Where does the string "computer" appear? Copy every line of the entries below that holds it.

━━━━━━━━

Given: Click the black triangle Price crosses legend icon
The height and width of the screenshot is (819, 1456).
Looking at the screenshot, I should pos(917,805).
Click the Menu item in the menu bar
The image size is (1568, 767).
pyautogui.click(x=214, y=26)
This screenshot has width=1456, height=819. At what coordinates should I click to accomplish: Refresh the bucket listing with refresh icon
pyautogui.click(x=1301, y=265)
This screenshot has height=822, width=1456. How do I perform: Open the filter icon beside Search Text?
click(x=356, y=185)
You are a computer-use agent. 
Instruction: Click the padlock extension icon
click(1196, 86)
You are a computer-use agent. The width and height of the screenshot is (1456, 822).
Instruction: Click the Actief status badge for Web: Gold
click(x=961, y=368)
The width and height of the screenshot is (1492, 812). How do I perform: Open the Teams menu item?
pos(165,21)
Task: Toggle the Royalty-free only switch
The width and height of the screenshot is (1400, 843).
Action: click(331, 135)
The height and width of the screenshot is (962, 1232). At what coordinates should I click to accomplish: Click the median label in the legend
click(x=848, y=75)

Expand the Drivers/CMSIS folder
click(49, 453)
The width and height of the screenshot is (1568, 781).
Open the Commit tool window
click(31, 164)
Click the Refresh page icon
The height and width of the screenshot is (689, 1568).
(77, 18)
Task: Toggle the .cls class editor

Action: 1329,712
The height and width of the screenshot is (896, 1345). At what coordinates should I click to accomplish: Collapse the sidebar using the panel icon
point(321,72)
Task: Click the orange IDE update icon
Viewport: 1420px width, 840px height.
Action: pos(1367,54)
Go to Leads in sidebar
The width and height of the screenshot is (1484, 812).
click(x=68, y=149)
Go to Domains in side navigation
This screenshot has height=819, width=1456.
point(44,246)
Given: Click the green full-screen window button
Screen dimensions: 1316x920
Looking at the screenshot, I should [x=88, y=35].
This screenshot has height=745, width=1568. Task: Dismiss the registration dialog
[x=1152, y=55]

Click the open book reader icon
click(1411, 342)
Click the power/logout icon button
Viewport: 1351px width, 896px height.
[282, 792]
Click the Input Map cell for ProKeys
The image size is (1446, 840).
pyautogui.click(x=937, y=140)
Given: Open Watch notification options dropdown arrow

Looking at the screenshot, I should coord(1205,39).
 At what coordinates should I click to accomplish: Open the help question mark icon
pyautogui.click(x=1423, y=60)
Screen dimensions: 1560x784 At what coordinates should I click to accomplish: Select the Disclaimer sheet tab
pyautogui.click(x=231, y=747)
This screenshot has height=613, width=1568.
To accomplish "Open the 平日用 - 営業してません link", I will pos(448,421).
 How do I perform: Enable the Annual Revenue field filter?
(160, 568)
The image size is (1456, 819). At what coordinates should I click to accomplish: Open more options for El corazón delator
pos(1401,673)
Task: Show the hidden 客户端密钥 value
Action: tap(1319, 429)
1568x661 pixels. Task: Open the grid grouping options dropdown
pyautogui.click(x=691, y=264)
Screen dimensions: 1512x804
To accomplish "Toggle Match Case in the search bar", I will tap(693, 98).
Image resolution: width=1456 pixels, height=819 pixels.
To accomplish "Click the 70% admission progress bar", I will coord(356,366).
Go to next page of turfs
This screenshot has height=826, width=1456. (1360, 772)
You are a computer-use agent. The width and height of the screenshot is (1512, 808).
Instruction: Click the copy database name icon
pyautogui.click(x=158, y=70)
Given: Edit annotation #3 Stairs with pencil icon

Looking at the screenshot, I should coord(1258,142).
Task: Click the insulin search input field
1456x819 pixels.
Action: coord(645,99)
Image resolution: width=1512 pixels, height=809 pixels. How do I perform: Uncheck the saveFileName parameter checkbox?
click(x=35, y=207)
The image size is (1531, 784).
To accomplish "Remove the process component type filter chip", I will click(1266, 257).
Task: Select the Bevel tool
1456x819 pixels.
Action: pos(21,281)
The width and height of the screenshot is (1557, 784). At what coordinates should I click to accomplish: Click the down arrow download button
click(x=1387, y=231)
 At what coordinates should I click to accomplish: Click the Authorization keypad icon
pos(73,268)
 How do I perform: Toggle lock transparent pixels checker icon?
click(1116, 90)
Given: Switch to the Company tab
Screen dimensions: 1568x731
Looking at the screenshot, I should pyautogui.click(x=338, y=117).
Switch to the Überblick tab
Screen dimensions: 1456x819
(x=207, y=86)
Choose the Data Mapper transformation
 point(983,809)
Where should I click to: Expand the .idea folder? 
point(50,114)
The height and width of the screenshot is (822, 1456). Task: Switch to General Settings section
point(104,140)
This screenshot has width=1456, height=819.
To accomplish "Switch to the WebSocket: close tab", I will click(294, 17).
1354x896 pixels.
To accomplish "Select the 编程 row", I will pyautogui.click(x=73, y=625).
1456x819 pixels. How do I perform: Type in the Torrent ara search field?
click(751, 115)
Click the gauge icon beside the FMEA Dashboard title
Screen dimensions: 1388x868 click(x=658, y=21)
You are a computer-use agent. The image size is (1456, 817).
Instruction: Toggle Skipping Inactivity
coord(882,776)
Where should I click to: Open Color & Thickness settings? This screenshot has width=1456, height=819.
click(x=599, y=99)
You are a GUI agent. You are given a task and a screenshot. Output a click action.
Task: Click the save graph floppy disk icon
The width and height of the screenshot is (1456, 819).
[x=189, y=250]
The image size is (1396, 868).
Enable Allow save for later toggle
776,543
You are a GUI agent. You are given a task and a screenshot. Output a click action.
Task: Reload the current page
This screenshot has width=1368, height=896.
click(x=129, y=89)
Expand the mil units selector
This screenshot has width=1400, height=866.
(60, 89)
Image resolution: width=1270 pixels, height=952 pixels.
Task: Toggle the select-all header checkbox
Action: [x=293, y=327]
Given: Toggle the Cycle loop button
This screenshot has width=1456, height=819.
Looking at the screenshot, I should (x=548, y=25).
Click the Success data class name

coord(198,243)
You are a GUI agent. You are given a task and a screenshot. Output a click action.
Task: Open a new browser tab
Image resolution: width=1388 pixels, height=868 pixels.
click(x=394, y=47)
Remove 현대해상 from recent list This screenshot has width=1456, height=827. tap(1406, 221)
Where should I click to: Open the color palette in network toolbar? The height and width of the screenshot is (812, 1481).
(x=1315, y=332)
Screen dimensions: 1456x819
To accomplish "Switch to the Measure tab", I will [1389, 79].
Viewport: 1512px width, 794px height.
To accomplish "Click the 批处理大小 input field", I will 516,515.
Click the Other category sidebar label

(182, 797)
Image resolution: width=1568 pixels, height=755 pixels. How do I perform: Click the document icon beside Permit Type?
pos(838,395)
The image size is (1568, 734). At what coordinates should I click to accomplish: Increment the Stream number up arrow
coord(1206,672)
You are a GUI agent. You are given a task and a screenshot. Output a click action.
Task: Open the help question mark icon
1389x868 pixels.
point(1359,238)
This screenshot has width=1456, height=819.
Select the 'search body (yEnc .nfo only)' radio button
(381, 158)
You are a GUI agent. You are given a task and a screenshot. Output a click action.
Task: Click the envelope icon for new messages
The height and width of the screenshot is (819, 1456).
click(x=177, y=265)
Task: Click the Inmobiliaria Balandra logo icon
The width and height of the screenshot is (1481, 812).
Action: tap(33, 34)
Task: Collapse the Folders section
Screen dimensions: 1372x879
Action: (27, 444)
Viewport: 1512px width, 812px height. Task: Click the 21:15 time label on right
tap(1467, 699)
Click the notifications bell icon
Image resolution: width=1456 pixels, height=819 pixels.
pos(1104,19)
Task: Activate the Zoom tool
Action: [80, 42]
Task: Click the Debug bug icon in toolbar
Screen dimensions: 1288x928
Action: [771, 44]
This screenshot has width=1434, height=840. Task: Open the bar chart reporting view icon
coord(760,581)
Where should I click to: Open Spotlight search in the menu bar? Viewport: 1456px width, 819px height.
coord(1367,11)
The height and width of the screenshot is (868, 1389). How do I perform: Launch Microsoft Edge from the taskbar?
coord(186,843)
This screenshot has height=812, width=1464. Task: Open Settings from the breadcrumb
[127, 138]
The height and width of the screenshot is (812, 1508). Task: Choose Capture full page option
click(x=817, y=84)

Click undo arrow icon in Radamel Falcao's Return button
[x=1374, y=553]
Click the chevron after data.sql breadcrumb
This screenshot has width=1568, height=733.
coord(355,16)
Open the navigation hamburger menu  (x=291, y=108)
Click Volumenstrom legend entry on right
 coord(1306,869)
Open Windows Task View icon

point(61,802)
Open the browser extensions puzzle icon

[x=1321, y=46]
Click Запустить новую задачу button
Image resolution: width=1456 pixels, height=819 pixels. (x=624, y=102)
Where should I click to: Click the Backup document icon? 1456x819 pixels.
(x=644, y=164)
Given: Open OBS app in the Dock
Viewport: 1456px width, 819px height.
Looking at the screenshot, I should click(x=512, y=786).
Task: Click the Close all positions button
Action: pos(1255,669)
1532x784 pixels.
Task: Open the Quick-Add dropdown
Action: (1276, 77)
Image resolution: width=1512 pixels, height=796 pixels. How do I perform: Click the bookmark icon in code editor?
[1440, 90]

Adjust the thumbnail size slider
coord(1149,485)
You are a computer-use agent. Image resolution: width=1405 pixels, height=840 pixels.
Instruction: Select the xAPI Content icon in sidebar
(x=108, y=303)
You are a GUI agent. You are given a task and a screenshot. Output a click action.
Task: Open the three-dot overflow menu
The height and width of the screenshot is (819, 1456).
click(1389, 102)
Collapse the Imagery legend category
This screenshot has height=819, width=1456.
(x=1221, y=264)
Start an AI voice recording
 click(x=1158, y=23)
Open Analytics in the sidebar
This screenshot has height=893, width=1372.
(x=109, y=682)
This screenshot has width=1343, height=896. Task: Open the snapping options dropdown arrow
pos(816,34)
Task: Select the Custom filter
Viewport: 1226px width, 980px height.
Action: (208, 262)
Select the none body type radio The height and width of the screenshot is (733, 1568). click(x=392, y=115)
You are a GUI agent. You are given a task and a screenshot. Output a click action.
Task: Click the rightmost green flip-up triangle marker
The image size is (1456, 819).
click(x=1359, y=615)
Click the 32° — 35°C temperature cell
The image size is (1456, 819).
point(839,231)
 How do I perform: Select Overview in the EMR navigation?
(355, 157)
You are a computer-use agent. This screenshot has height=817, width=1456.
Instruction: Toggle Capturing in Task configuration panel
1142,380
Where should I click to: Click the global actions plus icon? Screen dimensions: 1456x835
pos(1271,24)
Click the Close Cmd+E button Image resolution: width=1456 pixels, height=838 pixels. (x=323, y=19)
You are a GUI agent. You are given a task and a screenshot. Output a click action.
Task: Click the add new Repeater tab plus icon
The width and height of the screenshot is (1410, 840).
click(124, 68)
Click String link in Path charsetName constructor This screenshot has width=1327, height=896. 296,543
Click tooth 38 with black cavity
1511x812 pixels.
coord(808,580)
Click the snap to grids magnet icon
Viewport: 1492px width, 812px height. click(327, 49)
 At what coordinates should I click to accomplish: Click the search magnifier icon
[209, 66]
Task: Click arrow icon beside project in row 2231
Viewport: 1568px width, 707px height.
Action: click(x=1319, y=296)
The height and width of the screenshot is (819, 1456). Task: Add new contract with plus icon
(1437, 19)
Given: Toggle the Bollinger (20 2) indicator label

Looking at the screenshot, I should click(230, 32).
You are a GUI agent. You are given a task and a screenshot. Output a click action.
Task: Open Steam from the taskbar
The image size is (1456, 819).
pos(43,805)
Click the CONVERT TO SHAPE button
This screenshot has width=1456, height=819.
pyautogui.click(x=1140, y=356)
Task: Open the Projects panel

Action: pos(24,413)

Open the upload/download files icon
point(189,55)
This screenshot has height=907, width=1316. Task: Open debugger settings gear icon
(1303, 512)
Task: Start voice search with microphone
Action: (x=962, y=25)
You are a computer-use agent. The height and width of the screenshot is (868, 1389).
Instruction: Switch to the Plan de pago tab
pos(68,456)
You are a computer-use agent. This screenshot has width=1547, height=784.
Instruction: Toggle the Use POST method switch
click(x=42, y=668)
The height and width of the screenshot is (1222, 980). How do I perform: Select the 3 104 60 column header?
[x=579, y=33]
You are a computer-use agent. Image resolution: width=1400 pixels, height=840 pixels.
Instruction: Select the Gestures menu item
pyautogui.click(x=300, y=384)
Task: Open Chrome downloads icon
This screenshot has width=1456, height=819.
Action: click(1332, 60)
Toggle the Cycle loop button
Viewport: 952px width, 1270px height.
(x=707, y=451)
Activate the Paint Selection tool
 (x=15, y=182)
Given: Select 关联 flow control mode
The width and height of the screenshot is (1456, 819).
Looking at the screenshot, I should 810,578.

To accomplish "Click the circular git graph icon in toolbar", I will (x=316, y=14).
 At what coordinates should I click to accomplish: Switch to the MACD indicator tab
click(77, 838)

━━━━━━━━

Answer area:
You are a computer-use agent. 
You are a computer-use agent. The width and height of the screenshot is (1456, 822).
You are a computer-use agent. The width and height of the screenshot is (1512, 808).
You are a computer-use agent. The image size is (1456, 817).
You are a computer-use agent. Image resolution: width=1405 pixels, height=840 pixels.
You are a computer-use agent. This screenshot has height=817, width=1456.
You are a computer-use agent. The height and width of the screenshot is (868, 1389).
You are a computer-use agent. This screenshot has width=1547, height=784.
You are a computer-use agent. Image resolution: width=1400 pixels, height=840 pixels.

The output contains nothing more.